*Stored data*

= Beginning of Section =

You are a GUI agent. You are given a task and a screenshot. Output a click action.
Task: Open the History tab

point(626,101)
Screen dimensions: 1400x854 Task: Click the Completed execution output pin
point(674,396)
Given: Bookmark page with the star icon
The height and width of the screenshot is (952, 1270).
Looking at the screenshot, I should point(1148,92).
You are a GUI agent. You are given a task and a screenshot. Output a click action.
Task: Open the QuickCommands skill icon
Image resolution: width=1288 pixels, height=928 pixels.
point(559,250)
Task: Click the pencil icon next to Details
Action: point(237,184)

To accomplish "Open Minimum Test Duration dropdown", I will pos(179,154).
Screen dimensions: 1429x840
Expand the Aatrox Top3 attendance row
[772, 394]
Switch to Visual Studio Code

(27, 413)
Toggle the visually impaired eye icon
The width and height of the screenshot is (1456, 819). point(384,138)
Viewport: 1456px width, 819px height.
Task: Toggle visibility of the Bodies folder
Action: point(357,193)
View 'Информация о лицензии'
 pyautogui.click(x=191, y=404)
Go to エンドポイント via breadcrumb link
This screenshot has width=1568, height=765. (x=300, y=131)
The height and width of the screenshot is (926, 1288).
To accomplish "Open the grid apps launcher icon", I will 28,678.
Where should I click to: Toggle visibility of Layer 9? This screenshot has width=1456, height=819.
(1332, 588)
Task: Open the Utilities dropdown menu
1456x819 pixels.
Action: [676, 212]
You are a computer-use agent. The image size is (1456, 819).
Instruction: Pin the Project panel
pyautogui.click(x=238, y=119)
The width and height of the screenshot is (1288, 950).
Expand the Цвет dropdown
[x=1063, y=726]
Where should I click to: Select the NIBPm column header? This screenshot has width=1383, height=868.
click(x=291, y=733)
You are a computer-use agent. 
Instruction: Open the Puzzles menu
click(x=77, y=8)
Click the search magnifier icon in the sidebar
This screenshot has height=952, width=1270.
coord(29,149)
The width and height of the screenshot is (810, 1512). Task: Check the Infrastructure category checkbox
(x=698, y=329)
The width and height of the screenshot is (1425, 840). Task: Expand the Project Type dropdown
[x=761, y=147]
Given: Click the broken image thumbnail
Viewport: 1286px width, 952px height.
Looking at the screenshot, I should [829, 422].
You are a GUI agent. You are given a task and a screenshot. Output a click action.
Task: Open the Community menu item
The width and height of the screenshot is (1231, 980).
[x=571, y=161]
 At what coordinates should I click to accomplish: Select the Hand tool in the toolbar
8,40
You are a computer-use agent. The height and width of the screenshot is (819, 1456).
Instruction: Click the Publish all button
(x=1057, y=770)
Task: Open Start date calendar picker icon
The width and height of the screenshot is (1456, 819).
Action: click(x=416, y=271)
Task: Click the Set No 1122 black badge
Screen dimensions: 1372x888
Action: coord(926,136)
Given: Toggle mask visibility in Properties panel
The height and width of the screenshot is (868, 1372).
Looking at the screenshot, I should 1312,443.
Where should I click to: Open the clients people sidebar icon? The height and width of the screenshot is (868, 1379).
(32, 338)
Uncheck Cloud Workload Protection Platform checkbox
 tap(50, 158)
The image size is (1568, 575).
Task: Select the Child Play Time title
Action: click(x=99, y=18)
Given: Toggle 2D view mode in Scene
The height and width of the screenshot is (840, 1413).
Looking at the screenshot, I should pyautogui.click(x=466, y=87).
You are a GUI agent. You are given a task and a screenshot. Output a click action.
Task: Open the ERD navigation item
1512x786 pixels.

= End of Section =

*About this task*
The records shown above are to be retyped exactly, with none omitted.

*Solution to this problem*
You are a GUI agent. You are given a task and a screenshot. Output a click action.
Task: Open the History tab

point(626,101)
Screen dimensions: 1400x854 Task: Click the Completed execution output pin
point(674,396)
Given: Bookmark page with the star icon
The height and width of the screenshot is (952, 1270).
Looking at the screenshot, I should point(1148,92).
You are a GUI agent. You are given a task and a screenshot. Output a click action.
Task: Open the QuickCommands skill icon
Image resolution: width=1288 pixels, height=928 pixels.
point(559,250)
Task: Click the pencil icon next to Details
Action: point(237,184)

To accomplish "Open Minimum Test Duration dropdown", I will pos(179,154).
Screen dimensions: 1429x840
Expand the Aatrox Top3 attendance row
[772, 394]
Switch to Visual Studio Code

(27, 413)
Toggle the visually impaired eye icon
The width and height of the screenshot is (1456, 819). point(384,138)
Viewport: 1456px width, 819px height.
Task: Toggle visibility of the Bodies folder
Action: point(357,193)
View 'Информация о лицензии'
 pyautogui.click(x=191, y=404)
Go to エンドポイント via breadcrumb link
This screenshot has width=1568, height=765. (x=300, y=131)
The height and width of the screenshot is (926, 1288).
To accomplish "Open the grid apps launcher icon", I will 28,678.
Where should I click to: Toggle visibility of Layer 9? This screenshot has width=1456, height=819.
(1332, 588)
Task: Open the Utilities dropdown menu
1456x819 pixels.
Action: [676, 212]
You are a computer-use agent. The image size is (1456, 819).
Instruction: Pin the Project panel
pyautogui.click(x=238, y=119)
The width and height of the screenshot is (1288, 950).
Expand the Цвет dropdown
[x=1063, y=726]
Where should I click to: Select the NIBPm column header? This screenshot has width=1383, height=868.
click(x=291, y=733)
You are a computer-use agent. 
Instruction: Open the Puzzles menu
click(x=77, y=8)
Click the search magnifier icon in the sidebar
This screenshot has height=952, width=1270.
coord(29,149)
The width and height of the screenshot is (810, 1512). Task: Check the Infrastructure category checkbox
(x=698, y=329)
The width and height of the screenshot is (1425, 840). Task: Expand the Project Type dropdown
[x=761, y=147]
Given: Click the broken image thumbnail
Viewport: 1286px width, 952px height.
Looking at the screenshot, I should [829, 422].
You are a GUI agent. You are given a task and a screenshot. Output a click action.
Task: Open the Community menu item
The width and height of the screenshot is (1231, 980).
[x=571, y=161]
 At what coordinates should I click to accomplish: Select the Hand tool in the toolbar
8,40
You are a computer-use agent. The height and width of the screenshot is (819, 1456).
Instruction: Click the Publish all button
(x=1057, y=770)
Task: Open Start date calendar picker icon
The width and height of the screenshot is (1456, 819).
Action: click(x=416, y=271)
Task: Click the Set No 1122 black badge
Screen dimensions: 1372x888
Action: coord(926,136)
Given: Toggle mask visibility in Properties panel
The height and width of the screenshot is (868, 1372).
Looking at the screenshot, I should 1312,443.
Where should I click to: Open the clients people sidebar icon? The height and width of the screenshot is (868, 1379).
(32, 338)
Uncheck Cloud Workload Protection Platform checkbox
 tap(50, 158)
The image size is (1568, 575).
Task: Select the Child Play Time title
Action: click(x=99, y=18)
Given: Toggle 2D view mode in Scene
The height and width of the screenshot is (840, 1413).
Looking at the screenshot, I should pyautogui.click(x=466, y=87).
You are a GUI agent. You are given a task and a screenshot. Output a click action.
Task: Open the ERD navigation item
1512x786 pixels.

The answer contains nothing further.